I plan to go. And I plan to give a paper – although they’re only guaranteeing spots for posters, which is odd. There are some short 15 min(!) talks on offer, so I’ll also try to score one of them, if I can, and cut loose with my riff on evolution and moral ecology.
Before I submit the abstract, I thought I’d post it here for comments and criticism. I’ve never done a poster before (not including my year 4 project on scorpions, which was pretty cool, come to think of it). So not sure how much can be crammed in. Also I don’t think I can order a coffee, let alone talk about evolution and morality, in less than 15 mins, so a talk might be tricky. On the other hand, I can talk fast if need be.
Happy to hear feedback on the abstract, on things like whether the first paragraph lending context is necessary, or the last paragraph offering implications, or whether it generally makes sense etc:
Many philosophers have regarded moral diversity – and its concomitant moral disagreement – as an anomaly to be explained away en route to detailing a single correct system of moral norms. In this paper I take an alternate view, looking at moral diversity as a phenomenon worthy of a more detailed explanation, and central to understanding the nature of our evolved moral psychology.
I argue that moral diversity and moral disagreement are, at least in part, a product of evolved psychological variation. I suggest this is because the adaptive social environment faced by our distant ancestors was highly heterogeneous, both in terms of physical environment, such as local resource availability, and social environment, including the behavioural strategies employed by others within the group.

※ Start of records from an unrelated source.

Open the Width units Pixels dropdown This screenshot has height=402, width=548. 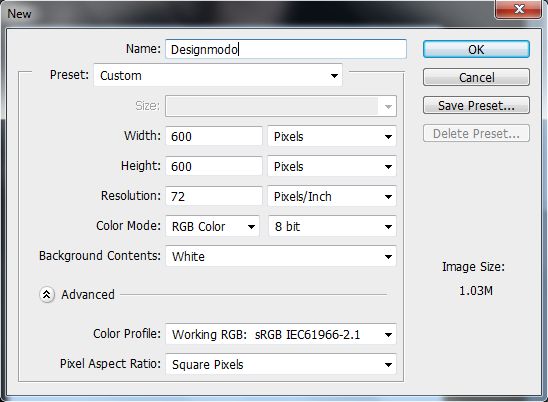click(x=332, y=136)
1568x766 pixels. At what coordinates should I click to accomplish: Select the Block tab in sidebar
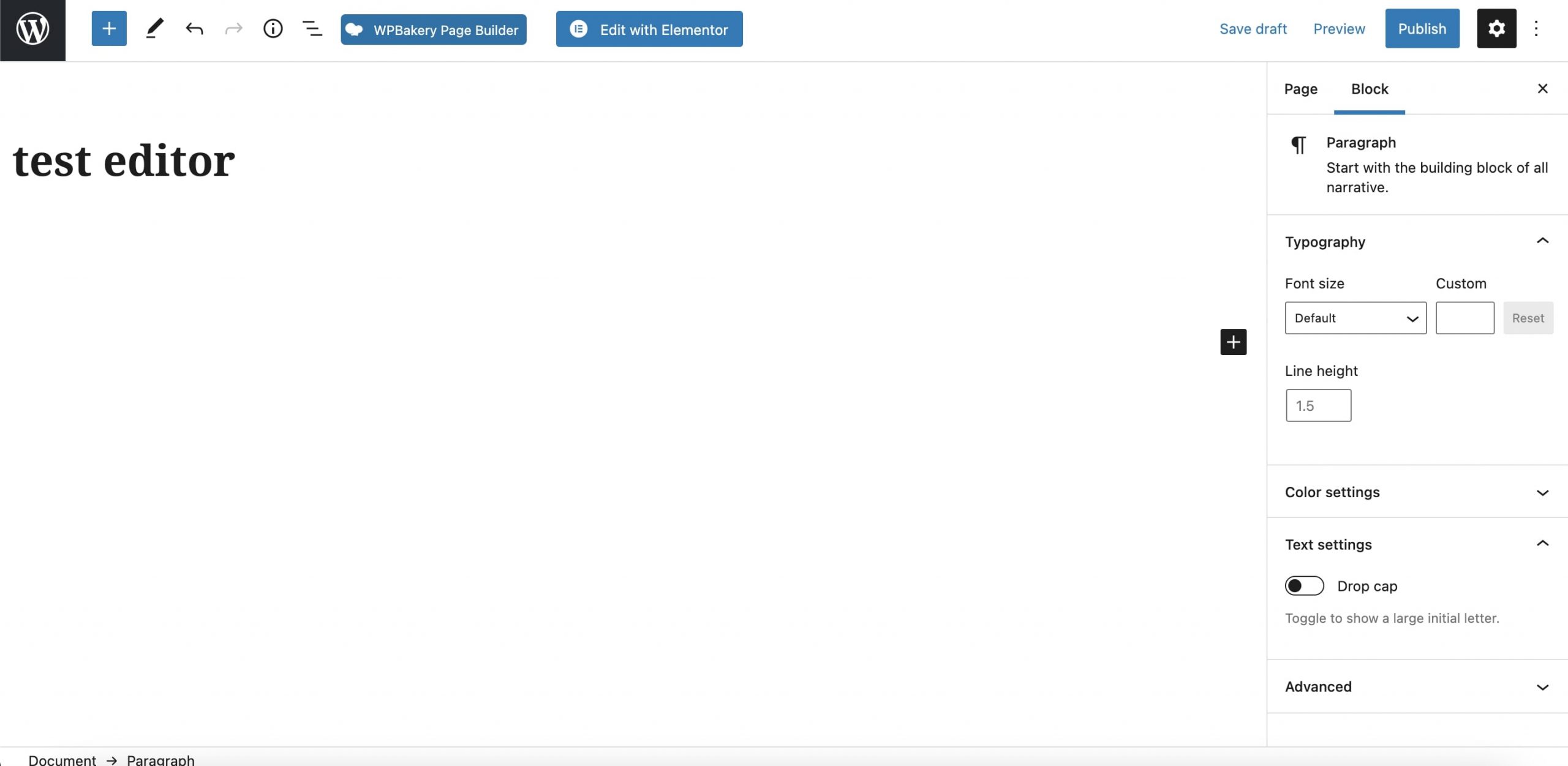coord(1369,89)
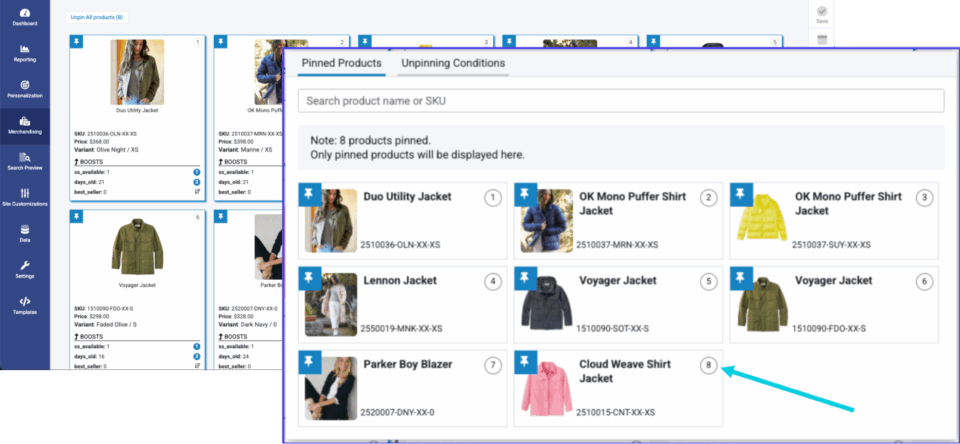
Task: Open Settings from the sidebar
Action: [x=25, y=269]
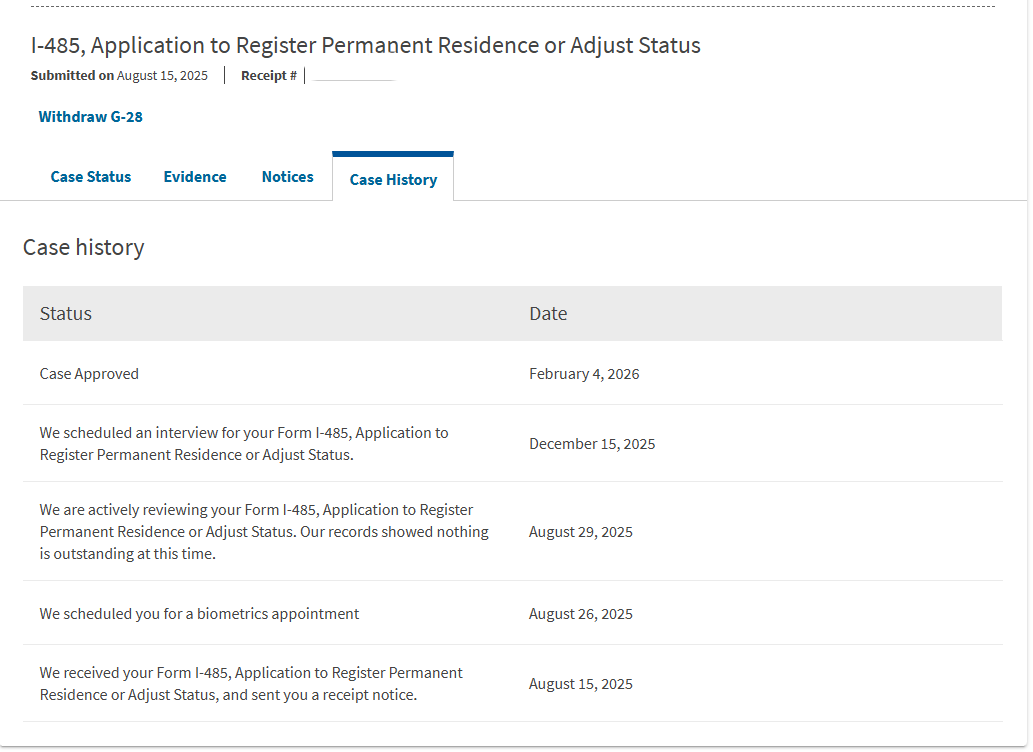Click the Receipt # number field
This screenshot has width=1033, height=752.
coord(354,76)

As a result, there was no one psychological type that reliably produced adaptive strategies in these complex and heterogeneous environments, a phenomenon that can be modelled using game theory. Thus humans evolved a stable polymorphism of psychological types, with some proving more adaptive in certain environments and less adaptive in others, but no one type reaching fixation in any population. This is a phenomenon I call ‘moral ecology.’
The upshot of this notion is that moral diversity may not always have been such a bad thing. It suggests that instead of moral diversity being indicative of some error in thinking on behalf of moral agents, in fact the diversity of approaches to social living enabled our ancestors to adapt to a wide variety of environments, both physical and social. It also suggests that philosophers might place greater emphasis on the diverse dynamics of social living and whether it’s even possible to have one system of norms that promotes behaviour that is beneficial to its adherents in every social environment.